O Tribunal de Contas da União (TCU) iniciou na segunda-feira investigação sobre a operação de resgate que destina até R$ 6,5 bilhões ao Banco Regional de Brasília (BRB). A ação foi provocada por representação do subprocurador Lucas Furtado, do Ministério Público junto ao tribunal. O ministro Jhonatan de Jesus ficará responsável pelo relatório do caso.

O socorro emerge das perdas acumuladas pela instituição durante negociações ligadas ao Banco Master. De acordo com documentos analisados pelo TCU, os recursos virão do Fundo Garantidor de Créditos, dispensando aporte direto do Tesouro Nacional. Porém, o governo do Distrito Federal oferecerá receitas futuras e dotações orçamentárias como garantia da operação. O ministro Luiz Fux, do Supremo Tribunal Federal, já homologou o acordo após entendimento entre União e governo distrital.

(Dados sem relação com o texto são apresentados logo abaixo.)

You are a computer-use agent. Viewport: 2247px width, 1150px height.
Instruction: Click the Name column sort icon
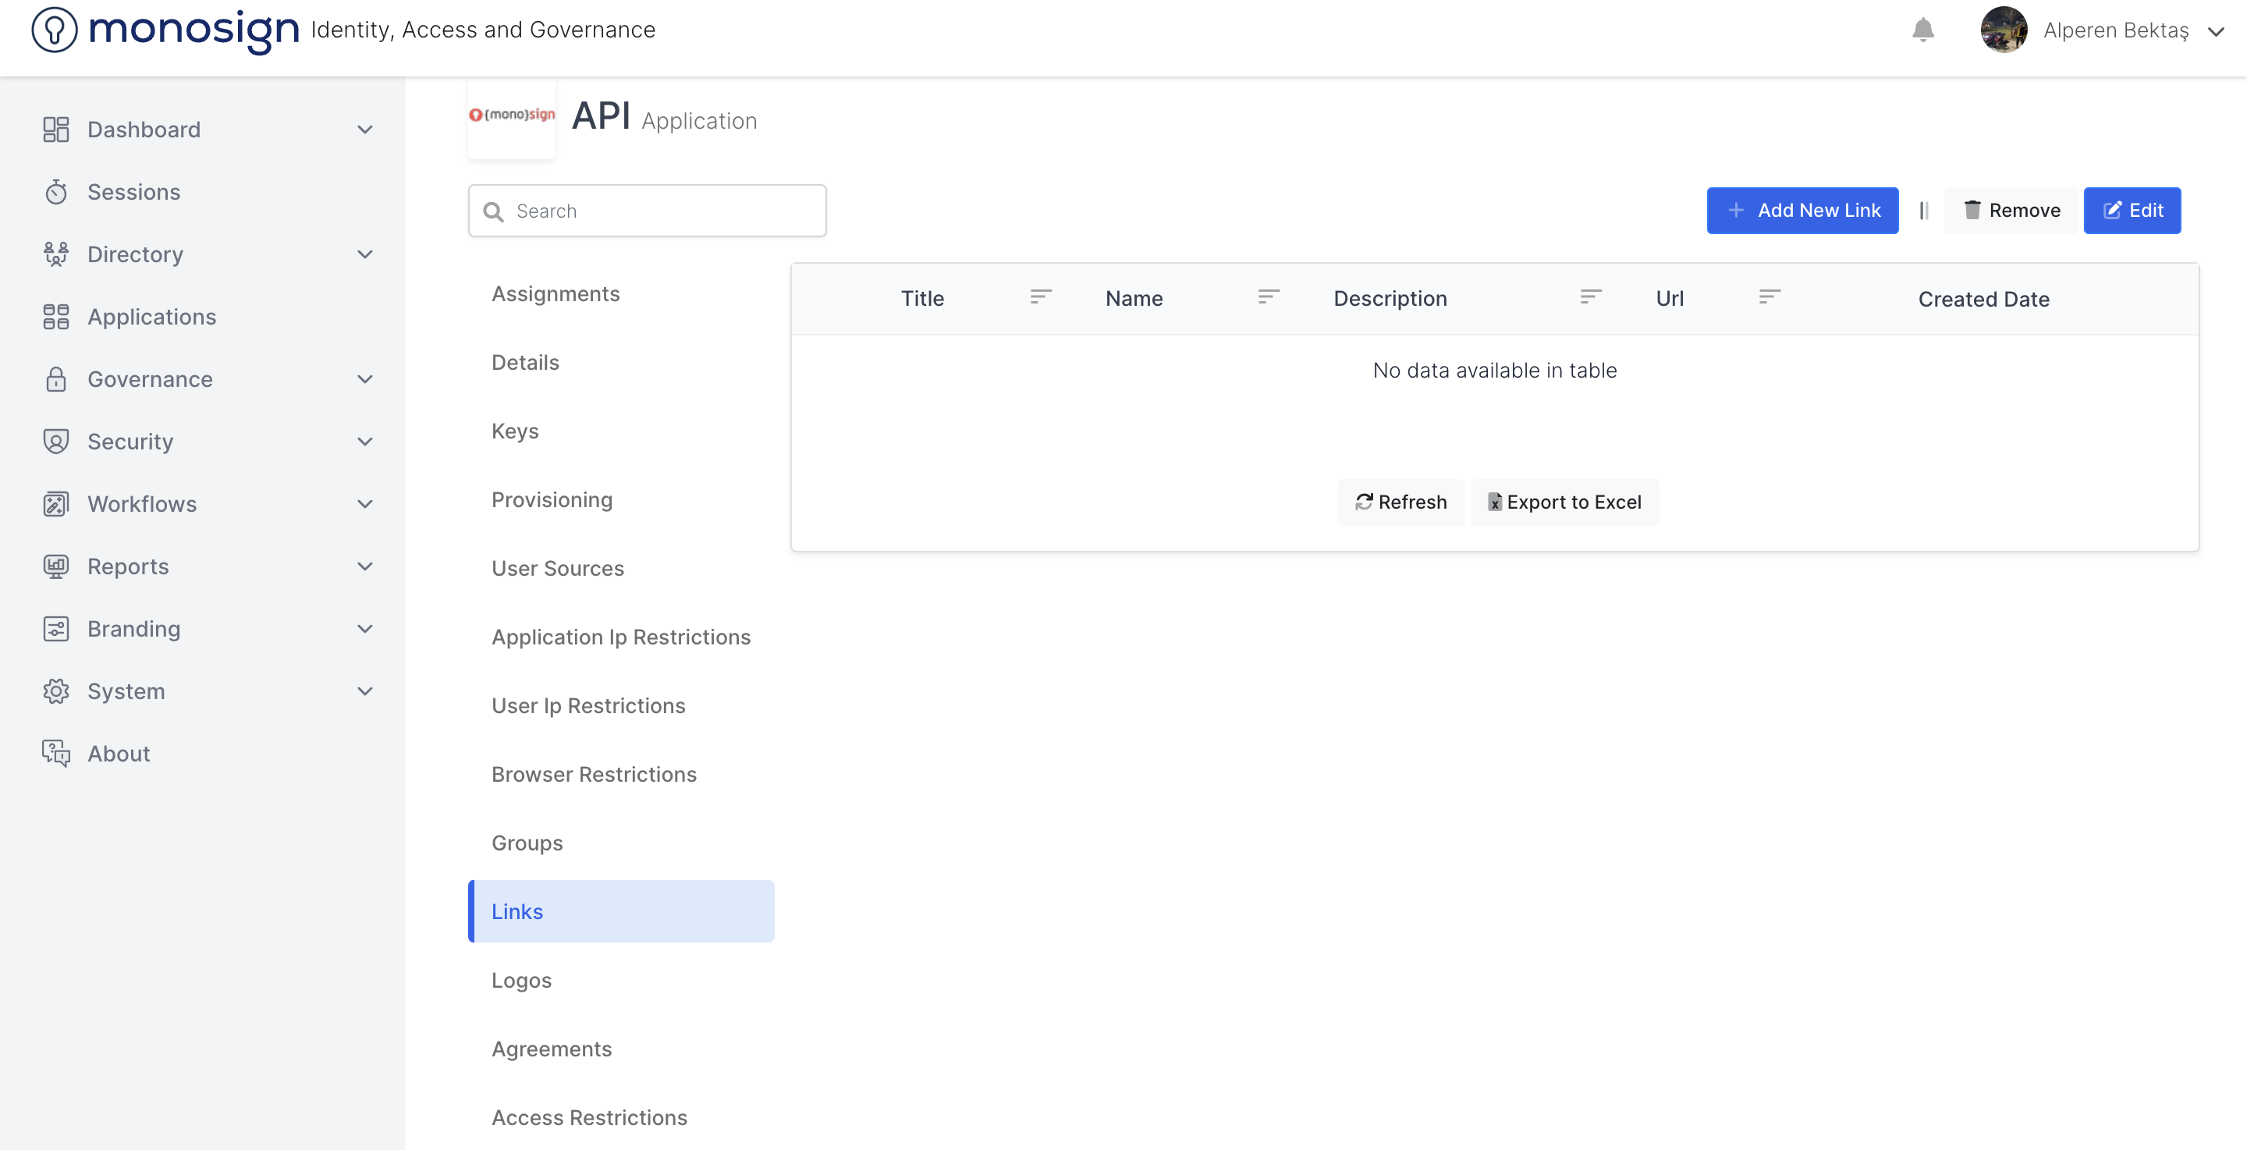pyautogui.click(x=1268, y=298)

Antes de qualquer pronunciamento final, as equipes técnicas do TCU examinarão os fundamentos jurídicos e repercussões fiscais da medida. O episódio ganhou visibilidade por questões levantadas sobre a exposição financeira do BRB nas transações com a instituição de Daniel Vorcaro, gerando preocupações no mercado sobre possíveis riscos ao erário público.

Especialistas apontam que o resultado da análise pela Corte de Contas pode estabelecer precedentes para futuras operações de socorro e acordos envolvendo bancos regionais e instituições privadas. Até agora, BRB e governo distrital reafirmam que a operação respeita marcos legais e não compromete recursos federais diretos.